James has perfected his scoring to a point where he can seemingly effortlessly score 30 points. Meanwhile, at the same age, Jordan was scoring a less efficient 23 points and had limitations that James has yet to experience.
Additionally, James has competed against a multitude of top-tier scorers in his era, including Bryant, Durant, McGrady, Iverson, Anthony, Harden, and Curry, all of whom would have been the second or third-most prolific scorers in Jordan’s era. However, when comparing Jordan’s competition for scoring titles, there’s no contest. This could have played a role in Jordan winning remarkable 10-scoring titles.
Without further ado, I present my updated list of the 15 greatest scorers in NBA history.
Here are my thoughts on the remaining top 15 scorers:
Bryant was a near-replica of Jordan in terms of footwork, mannerisms, and mentality.

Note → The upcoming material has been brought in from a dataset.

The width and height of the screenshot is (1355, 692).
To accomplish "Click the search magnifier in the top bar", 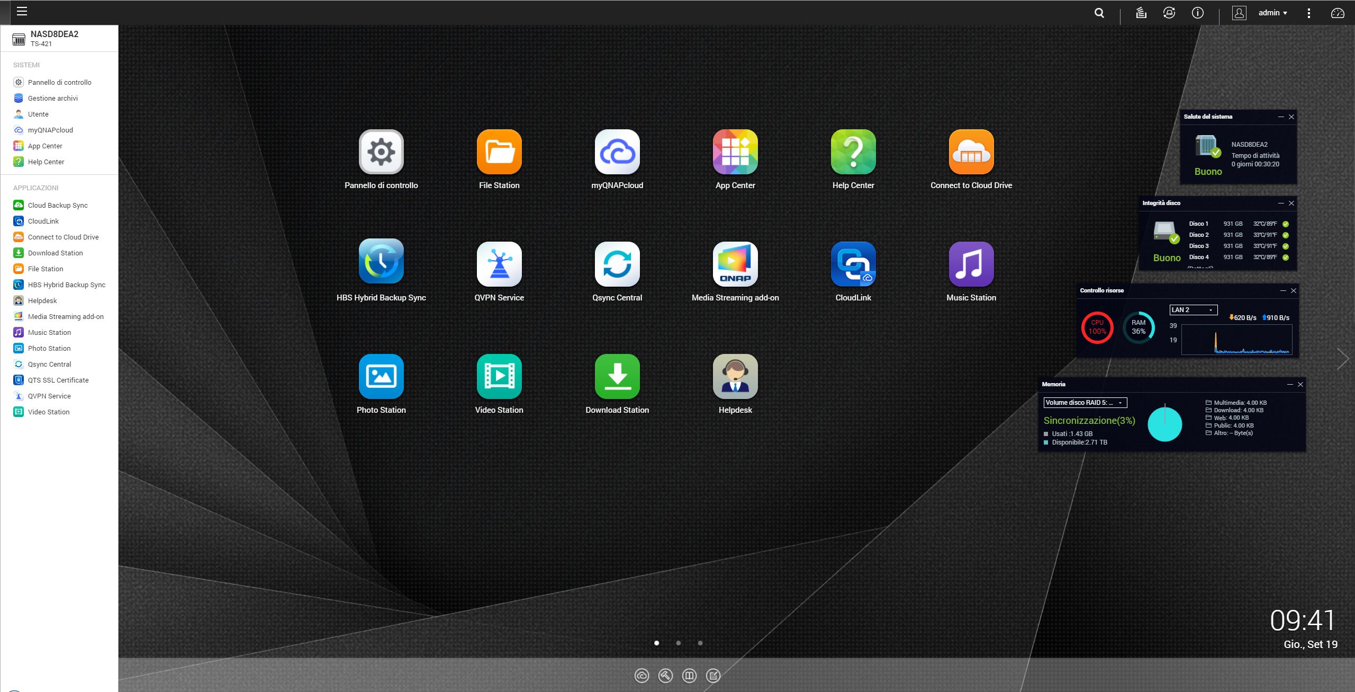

Baylor was a trailblazer as an above-the-rim scoring threat with the third-best scoring average in league history and a precursor to the Eurostep.
The Logo, Elgin Baylor, holds the third-highest scoring average in Finals history, only behind Rick Barry and Jordan.
Harden’s isolation scoring may not be for everyone, but his relentless efficiency from free throws and 3s nearly toppled the 2017 Warriors’ dynasty.
Embiid has the highest per-minute scoring average in NBA history and boasts an unmatched array of moves for a big man.
Barry has the highest scoring average in Finals history at 36.3 points per game.
Gervin, also known as the Iceman, won three consecutive scoring titles and four of five seasons, similar to Durant.
Irving’s on-ball wizardry and sharpshooting ability, combined with his crafty finishing at the rim, make him unmatched in league history.
Bird’s 47-point game where he scored 10 of 21 shots with his left hand, despite not being a left-handed shooter, demonstrates his unmatched scoring talent.
Iverson makes the final spot with four scoring titles in an era rich with talented scorers and a playoff scoring average of 29.7, second in NBA history behind only the top scorer on this list.